No quería quedarme con dudas, así que pregunté enseguida:
-¿Creen que debo decir que, si gano, legalizaría la marihuana?
-No, de ninguna manera –dijo una señora-. No seas tonto, Jaimito. Este no es un país de drogadictos. La marihuana hace daño. No le hagas propaganda.
Sin embargo, las opiniones estuvieron divididas:
-Legalízala –dijo un muchacho-. Mucha gente joven votará por ti.
-¿Y sigo diciendo que, si gano, daré de baja a los militares y los pondré a trabajar como policías?
Nadie se animó a responder deprisa. Hubo miradas dubitativas.
-No es mala idea –dijo una chica.
-Pésimo, pésimo –dijo una señora-. No podemos quedarnos sin militares. Chile nos invadiría al día siguiente. Y Ecuador también.
-Por favor –se impacientó un hombre de mediana edad-. Nadie va a invadirnos. No es mala idea, Jaimito. Que los militares hagan algo útil por el país. Hay mucha delincuencia. Que trabajen como policías es una buena idea.
Antes de bajar, hice la pregunta más peligrosa:
-¿Cuántos acá piensan que debo postularme? Levanten la mano, por favor.

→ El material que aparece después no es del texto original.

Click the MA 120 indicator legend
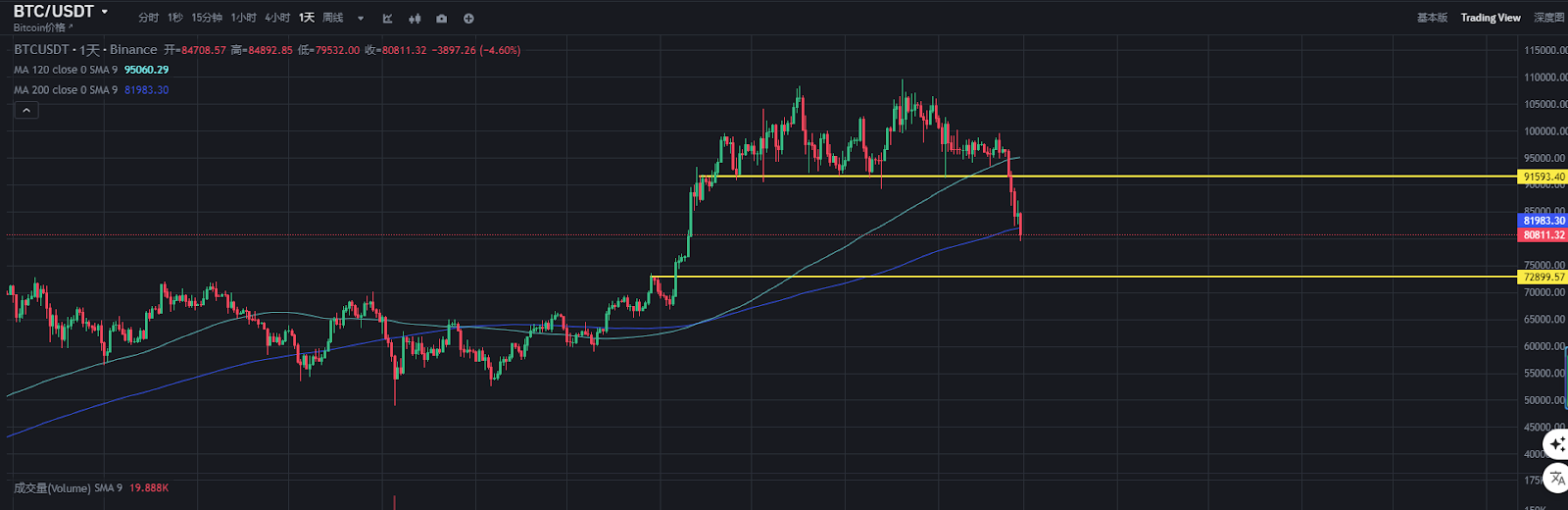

Todos, salvo el conductor y el cobrador, levantaron la mano.
-Yo pienso que debes ser candidato –dijo una señora-. Pero eso no significa que voy a votar por ti –agregó.
Nos reímos todos de buena gana.
-¿Qué debo hacer para que votes por mí? –pregunté.
-Córtate el pelo, hijito –dijo ella.